**Passage for review**
——

By taking skin cells and turning them into stem cells the scientists were able to generate beating heart cells. By transplanting reprogrammed skin cells of heart failure patients back into their body, researchers have found a solution for immune system rejection as well as a new source of heart cells.
Professor Lior Gepstein, who led the research, explained: “What is new and exciting about our research is that we have shown that it’s possible to take skin cells from an elderly patient with advanced heart failure and end up with his own beating cells in a laboratory dish that are healthy and young – the equivalent to the stage of his heart cells when he was just born.”
Finding the right ingredients for the “cocktail”
The process involved turning skin cells into human-induced pluripotent stem cells (hiPSCs). These are stem cells created artificially from existing human cells that have the potential to turn into any kind of body cell, or in this case – into heart muscle cells.
One of the obstacles to using hiPSCs in humans is the potential for the cells to develop out of control and become tumors. Crucially, this reprogramming “cocktail” did not include a transcription factor called c-Myc, which has been used for creating stem cells but is a known cancer-causing gene.
Much research has yet to be conducted before these results could be translated into treatment for heart failure patients in the clinic. However, the researchers warn that there are a number of obstacles to overcome before it would be possible to use hiPSCs in humans in this way, and it could take at least five to ten years before clinical trials could start.
Lior Gepstein is a Professor of Medicine (Cardiology) and Physiology at the Sohnis Research Laboratory for Cardiac Electrophysiology and Regenerative Medicine, Technion-Israel Institute of Technology and Rambam Medical Center in Haifa. Ms Limor Zwi-Dantsis, who also worked on the study, is a PhD student in the Sohnis Research Laboratory.

——

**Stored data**
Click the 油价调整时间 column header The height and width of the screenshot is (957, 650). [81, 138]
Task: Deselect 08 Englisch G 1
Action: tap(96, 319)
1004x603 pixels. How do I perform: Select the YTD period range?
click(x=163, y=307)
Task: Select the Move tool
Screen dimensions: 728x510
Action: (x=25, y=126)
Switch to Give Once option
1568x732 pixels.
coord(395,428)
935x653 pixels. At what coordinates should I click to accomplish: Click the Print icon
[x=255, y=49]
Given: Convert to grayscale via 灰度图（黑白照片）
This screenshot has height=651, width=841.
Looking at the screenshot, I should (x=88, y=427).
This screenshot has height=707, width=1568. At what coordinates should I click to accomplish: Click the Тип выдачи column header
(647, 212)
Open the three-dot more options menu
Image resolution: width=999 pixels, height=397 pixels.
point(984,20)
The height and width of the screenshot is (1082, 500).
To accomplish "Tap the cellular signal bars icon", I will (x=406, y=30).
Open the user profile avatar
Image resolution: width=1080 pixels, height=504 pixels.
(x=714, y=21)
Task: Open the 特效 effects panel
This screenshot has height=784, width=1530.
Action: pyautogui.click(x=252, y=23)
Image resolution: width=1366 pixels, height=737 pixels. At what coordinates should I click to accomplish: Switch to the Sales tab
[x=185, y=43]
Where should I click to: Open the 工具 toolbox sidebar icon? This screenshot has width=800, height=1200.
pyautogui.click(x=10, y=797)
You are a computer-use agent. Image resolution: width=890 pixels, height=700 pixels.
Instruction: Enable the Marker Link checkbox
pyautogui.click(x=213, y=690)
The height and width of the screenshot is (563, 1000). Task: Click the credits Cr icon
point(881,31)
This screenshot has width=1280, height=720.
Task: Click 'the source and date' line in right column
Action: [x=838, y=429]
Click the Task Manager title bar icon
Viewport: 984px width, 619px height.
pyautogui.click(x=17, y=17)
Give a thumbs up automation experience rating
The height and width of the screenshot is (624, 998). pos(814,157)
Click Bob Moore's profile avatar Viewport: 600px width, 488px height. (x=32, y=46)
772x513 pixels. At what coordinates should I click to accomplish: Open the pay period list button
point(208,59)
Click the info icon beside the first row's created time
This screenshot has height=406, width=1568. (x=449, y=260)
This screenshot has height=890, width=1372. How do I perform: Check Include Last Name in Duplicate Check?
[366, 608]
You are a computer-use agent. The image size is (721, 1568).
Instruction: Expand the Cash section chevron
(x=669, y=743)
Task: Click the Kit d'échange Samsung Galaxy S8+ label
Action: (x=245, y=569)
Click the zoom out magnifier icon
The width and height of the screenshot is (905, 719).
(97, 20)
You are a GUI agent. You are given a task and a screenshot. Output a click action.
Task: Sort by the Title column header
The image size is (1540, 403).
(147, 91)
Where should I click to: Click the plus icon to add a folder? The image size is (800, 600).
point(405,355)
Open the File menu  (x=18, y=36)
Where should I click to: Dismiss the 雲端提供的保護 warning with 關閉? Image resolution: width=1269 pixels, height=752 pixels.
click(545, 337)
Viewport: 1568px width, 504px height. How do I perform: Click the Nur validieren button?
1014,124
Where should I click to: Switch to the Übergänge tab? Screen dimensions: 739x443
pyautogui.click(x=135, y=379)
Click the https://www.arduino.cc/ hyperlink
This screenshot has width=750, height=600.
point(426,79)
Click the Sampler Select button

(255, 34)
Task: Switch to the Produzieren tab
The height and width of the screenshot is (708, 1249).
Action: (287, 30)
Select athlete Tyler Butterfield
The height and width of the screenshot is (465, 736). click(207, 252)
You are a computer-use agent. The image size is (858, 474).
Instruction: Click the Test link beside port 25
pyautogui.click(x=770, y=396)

——

**What you are asked to do**
Retype the passage on turning skin cells into heart cells in full, word for word. The data has no connection to the passage on turning skin cells into heart cells.

**Exercise answer**
By taking skin cells and turning them into stem cells the scientists were able to generate beating heart cells. By transplanting reprogrammed skin cells of heart failure patients back into their body, researchers have found a solution for immune system rejection as well as a new source of heart cells.
Professor Lior Gepstein, who led the research, explained: “What is new and exciting about our research is that we have shown that it’s possible to take skin cells from an elderly patient with advanced heart failure and end up with his own beating cells in a laboratory dish that are healthy and young – the equivalent to the stage of his heart cells when he was just born.”
Finding the right ingredients for the “cocktail”
The process involved turning skin cells into human-induced pluripotent stem cells (hiPSCs). These are stem cells created artificially from existing human cells that have the potential to turn into any kind of body cell, or in this case – into heart muscle cells.
One of the obstacles to using hiPSCs in humans is the potential for the cells to develop out of control and become tumors. Crucially, this reprogramming “cocktail” did not include a transcription factor called c-Myc, which has been used for creating stem cells but is a known cancer-causing gene.
Much research has yet to be conducted before these results could be translated into treatment for heart failure patients in the clinic. However, the researchers warn that there are a number of obstacles to overcome before it would be possible to use hiPSCs in humans in this way, and it could take at least five to ten years before clinical trials could start.
Lior Gepstein is a Professor of Medicine (Cardiology) and Physiology at the Sohnis Research Laboratory for Cardiac Electrophysiology and Regenerative Medicine, Technion-Israel Institute of Technology and Rambam Medical Center in Haifa. Ms Limor Zwi-Dantsis, who also worked on the study, is a PhD student in the Sohnis Research Laboratory.